WHAT THIS TASK INVOLVES: Copy the entries below exactly as they appear, from the line containing "At what coordinates should I click to accomplish: Tap the 0" through the line containing "pos(381,220)", with both of those lines included.

INPUT RECORDS:

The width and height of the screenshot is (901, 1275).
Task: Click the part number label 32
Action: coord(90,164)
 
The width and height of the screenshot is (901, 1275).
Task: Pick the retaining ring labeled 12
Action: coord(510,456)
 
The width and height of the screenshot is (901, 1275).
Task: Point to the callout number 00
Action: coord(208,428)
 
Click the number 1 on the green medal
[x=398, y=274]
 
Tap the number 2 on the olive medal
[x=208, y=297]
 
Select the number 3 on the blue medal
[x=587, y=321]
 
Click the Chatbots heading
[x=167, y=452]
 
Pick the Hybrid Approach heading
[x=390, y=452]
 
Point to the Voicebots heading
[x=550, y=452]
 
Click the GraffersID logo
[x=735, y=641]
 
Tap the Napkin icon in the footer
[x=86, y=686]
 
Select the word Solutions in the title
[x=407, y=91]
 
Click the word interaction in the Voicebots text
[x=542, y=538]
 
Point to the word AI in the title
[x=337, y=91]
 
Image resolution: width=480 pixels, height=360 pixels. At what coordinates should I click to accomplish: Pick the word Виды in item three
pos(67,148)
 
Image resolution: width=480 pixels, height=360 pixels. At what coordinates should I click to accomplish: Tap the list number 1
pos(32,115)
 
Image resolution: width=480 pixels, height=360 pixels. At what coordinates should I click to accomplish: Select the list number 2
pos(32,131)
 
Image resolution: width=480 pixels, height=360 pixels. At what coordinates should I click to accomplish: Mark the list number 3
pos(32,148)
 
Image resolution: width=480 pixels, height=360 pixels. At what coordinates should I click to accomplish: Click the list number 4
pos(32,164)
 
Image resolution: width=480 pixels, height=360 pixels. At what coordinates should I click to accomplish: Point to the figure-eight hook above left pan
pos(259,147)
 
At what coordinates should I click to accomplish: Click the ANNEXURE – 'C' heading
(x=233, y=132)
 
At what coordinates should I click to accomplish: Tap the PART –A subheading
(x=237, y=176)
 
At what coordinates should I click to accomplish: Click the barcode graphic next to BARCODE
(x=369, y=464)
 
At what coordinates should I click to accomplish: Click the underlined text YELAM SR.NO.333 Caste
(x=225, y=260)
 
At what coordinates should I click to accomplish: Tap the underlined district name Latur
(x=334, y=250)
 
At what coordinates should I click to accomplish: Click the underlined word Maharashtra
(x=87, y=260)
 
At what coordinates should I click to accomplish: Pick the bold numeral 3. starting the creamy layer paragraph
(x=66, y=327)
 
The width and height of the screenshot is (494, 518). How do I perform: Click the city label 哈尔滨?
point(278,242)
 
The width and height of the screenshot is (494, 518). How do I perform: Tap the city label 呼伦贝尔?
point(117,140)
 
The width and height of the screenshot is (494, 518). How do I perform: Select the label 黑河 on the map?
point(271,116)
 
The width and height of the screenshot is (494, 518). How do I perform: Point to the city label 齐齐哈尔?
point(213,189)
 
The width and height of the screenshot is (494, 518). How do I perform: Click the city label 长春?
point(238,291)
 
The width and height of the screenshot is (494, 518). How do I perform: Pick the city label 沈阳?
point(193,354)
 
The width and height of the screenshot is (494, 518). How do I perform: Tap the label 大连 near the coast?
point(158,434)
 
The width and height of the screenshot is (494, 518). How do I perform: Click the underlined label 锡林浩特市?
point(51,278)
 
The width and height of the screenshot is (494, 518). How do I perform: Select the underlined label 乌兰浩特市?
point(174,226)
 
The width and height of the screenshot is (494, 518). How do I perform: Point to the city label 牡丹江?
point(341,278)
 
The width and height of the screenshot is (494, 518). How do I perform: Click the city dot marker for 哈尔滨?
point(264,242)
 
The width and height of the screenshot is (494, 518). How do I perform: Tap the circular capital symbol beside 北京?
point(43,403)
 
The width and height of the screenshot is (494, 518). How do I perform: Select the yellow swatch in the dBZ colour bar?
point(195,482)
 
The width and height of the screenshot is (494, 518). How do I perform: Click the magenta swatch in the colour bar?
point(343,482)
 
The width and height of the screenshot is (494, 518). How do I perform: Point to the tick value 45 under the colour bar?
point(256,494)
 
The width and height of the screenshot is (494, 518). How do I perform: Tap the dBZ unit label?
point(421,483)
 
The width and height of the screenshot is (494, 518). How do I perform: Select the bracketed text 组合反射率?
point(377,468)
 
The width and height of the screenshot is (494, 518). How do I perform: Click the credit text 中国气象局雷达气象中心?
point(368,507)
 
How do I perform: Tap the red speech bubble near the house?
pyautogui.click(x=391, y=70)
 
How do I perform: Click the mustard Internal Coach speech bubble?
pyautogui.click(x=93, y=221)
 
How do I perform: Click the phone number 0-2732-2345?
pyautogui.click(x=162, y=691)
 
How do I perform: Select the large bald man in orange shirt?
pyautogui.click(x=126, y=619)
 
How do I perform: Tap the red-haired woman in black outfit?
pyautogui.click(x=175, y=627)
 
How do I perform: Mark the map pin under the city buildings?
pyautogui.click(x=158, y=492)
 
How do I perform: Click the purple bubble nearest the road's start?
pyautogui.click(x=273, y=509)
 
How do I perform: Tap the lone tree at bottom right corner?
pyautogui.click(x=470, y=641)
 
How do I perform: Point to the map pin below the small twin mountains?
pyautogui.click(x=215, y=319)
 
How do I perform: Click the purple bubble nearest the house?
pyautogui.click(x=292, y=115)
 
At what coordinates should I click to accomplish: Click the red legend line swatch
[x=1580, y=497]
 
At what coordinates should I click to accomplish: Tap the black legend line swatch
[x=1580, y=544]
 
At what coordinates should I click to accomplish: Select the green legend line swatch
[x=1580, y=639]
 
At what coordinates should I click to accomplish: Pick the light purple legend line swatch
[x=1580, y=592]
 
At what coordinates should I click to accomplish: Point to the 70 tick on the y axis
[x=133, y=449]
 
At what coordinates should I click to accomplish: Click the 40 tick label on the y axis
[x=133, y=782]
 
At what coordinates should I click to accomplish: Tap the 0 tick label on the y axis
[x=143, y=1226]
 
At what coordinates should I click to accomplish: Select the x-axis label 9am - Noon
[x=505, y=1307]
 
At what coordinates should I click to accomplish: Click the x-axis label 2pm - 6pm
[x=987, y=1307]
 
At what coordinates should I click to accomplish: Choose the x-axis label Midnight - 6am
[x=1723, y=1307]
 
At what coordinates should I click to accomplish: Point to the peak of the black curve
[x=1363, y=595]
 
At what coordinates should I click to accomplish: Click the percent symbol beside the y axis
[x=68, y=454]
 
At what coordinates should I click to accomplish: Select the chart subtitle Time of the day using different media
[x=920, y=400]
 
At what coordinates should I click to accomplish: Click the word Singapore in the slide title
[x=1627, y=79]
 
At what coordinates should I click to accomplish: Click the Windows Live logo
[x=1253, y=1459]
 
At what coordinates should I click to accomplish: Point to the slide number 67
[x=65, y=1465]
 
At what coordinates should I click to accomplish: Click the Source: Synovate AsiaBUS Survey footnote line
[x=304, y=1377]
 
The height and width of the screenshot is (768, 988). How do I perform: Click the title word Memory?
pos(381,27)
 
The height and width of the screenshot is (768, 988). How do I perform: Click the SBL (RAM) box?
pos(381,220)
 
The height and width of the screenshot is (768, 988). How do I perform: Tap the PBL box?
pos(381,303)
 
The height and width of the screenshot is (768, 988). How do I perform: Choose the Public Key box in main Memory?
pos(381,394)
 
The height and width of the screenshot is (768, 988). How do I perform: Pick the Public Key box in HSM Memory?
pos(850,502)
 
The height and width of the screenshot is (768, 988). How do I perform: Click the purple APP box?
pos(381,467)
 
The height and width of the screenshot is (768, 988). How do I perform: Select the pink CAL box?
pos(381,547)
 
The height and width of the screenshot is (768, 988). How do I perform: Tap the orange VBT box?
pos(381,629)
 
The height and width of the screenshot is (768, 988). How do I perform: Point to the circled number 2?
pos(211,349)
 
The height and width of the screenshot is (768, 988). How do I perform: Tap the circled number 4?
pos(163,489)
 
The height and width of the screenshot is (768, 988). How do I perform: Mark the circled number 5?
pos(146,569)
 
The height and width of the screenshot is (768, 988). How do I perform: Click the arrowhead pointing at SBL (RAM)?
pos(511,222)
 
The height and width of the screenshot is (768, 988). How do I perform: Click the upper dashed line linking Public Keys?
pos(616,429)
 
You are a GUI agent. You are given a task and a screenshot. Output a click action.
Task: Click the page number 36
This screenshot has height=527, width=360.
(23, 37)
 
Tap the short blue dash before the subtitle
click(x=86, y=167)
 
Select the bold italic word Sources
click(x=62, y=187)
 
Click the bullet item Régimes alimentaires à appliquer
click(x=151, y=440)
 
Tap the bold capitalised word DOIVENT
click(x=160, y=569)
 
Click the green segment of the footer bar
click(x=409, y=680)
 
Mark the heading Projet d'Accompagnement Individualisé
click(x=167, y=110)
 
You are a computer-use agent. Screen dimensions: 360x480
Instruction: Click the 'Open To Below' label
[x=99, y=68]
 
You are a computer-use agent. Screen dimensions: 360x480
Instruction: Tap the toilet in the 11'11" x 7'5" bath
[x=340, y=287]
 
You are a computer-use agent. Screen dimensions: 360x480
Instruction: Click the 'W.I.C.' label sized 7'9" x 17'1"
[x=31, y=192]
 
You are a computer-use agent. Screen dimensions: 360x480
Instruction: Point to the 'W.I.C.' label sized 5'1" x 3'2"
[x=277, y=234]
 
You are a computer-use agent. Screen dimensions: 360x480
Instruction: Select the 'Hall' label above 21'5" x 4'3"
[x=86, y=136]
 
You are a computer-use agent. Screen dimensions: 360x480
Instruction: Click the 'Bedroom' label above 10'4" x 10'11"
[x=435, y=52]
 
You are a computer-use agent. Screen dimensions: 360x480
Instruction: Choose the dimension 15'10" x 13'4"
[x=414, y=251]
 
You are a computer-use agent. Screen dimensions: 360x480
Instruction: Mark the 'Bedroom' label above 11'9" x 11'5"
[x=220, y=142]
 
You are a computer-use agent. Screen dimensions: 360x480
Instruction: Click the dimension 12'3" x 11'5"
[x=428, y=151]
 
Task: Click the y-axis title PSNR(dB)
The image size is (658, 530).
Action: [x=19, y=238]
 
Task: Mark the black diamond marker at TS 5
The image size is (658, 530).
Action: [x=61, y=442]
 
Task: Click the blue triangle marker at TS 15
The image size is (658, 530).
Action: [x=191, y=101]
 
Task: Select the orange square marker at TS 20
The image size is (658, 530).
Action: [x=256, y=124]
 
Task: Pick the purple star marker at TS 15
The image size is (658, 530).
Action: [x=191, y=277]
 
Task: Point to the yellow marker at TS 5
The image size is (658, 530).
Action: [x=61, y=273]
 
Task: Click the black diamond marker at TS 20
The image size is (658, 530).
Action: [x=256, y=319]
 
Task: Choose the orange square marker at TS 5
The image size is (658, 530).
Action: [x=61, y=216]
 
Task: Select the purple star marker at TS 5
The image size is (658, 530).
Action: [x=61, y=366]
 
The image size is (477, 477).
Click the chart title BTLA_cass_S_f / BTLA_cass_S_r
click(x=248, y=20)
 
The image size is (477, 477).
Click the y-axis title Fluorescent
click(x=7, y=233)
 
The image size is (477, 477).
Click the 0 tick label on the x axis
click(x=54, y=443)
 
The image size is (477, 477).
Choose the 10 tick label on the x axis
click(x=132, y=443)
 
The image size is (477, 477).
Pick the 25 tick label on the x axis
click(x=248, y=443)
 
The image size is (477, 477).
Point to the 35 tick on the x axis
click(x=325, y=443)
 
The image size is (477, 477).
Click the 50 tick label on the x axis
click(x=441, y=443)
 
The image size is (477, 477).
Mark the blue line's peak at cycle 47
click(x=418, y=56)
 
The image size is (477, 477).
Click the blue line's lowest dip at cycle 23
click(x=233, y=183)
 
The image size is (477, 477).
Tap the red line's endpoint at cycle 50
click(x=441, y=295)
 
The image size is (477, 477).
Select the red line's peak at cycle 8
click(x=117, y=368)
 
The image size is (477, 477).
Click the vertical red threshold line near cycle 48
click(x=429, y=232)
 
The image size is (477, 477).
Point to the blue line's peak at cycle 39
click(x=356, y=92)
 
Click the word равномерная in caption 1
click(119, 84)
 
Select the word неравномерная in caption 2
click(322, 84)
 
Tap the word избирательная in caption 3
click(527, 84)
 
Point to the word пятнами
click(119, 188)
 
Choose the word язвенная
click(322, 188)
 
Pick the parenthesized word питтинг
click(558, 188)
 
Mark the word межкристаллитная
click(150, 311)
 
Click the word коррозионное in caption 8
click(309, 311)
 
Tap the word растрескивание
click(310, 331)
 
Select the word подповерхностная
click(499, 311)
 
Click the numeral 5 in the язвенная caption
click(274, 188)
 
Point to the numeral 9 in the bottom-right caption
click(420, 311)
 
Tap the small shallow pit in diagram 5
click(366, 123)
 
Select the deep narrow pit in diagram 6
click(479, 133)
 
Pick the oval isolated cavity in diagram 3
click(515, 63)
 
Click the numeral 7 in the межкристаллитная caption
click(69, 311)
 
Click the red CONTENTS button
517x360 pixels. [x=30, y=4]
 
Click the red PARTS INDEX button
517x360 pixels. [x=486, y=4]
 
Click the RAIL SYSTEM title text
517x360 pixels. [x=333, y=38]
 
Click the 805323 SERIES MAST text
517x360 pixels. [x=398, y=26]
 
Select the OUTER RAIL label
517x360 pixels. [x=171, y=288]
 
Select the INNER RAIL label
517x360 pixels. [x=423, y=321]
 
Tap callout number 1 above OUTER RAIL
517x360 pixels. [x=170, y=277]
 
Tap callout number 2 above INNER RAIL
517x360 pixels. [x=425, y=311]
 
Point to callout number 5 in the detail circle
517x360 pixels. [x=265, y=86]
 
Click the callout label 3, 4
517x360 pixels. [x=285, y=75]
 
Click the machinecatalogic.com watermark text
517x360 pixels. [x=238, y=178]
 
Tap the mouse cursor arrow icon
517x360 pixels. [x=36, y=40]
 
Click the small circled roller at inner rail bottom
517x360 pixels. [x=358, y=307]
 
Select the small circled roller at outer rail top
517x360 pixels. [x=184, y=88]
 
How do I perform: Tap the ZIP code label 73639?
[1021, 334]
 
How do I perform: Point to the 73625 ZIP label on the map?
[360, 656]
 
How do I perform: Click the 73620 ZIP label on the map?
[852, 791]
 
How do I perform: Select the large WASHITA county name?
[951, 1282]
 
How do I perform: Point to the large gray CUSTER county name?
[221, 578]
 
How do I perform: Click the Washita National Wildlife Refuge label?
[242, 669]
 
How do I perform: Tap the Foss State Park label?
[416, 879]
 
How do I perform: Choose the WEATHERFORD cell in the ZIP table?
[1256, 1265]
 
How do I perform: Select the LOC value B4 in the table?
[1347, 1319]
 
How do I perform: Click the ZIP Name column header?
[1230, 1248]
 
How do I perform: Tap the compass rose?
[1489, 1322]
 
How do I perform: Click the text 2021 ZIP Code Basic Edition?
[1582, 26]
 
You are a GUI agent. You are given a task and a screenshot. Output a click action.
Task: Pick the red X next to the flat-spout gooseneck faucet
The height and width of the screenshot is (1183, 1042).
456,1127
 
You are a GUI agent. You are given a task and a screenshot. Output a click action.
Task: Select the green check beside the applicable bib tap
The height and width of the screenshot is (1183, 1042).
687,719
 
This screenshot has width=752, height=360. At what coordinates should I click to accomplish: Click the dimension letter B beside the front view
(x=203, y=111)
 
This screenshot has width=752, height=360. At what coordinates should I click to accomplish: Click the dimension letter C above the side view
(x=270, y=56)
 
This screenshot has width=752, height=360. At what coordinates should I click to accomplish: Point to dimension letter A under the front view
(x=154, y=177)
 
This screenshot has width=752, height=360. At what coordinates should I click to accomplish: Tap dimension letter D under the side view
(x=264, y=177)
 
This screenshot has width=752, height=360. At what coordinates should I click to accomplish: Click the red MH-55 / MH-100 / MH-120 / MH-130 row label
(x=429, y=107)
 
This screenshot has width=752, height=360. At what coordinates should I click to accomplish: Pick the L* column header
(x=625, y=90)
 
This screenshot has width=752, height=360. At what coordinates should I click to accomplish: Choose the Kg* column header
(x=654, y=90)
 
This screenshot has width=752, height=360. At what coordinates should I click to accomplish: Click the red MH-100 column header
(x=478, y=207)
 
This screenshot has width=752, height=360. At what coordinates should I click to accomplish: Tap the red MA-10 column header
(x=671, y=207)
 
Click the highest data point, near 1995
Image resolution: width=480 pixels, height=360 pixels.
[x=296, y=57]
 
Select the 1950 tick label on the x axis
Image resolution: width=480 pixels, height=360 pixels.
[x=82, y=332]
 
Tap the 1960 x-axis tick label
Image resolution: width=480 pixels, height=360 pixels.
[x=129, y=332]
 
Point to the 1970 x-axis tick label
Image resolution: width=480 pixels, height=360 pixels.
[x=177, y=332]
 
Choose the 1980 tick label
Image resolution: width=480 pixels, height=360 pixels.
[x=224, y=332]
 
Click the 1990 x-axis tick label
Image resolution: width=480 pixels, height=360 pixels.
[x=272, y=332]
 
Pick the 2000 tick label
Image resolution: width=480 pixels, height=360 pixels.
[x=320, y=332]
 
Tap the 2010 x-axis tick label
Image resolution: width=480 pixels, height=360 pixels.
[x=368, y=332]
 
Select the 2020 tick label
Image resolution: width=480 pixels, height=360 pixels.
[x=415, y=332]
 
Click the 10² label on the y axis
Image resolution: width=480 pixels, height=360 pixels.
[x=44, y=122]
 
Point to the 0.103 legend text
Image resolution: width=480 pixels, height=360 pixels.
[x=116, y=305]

RIGHT ANSWER:
At what coordinates should I click to accomplish: Tap the 0 tick label on the y axis
[x=143, y=1226]
 
At what coordinates should I click to accomplish: Select the x-axis label 9am - Noon
[x=505, y=1307]
 
At what coordinates should I click to accomplish: Click the x-axis label 2pm - 6pm
[x=987, y=1307]
 
At what coordinates should I click to accomplish: Choose the x-axis label Midnight - 6am
[x=1723, y=1307]
 
At what coordinates should I click to accomplish: Point to the peak of the black curve
[x=1363, y=595]
 
At what coordinates should I click to accomplish: Click the percent symbol beside the y axis
[x=68, y=454]
 
At what coordinates should I click to accomplish: Select the chart subtitle Time of the day using different media
[x=920, y=400]
 
At what coordinates should I click to accomplish: Click the word Singapore in the slide title
[x=1627, y=79]
 
At what coordinates should I click to accomplish: Click the Windows Live logo
[x=1253, y=1459]
 
At what coordinates should I click to accomplish: Point to the slide number 67
[x=65, y=1465]
 
At what coordinates should I click to accomplish: Click the Source: Synovate AsiaBUS Survey footnote line
[x=304, y=1377]
 
The height and width of the screenshot is (768, 988). How do I perform: Click the title word Memory?
pos(381,27)
 
The height and width of the screenshot is (768, 988). How do I perform: Click the SBL (RAM) box?
pos(381,220)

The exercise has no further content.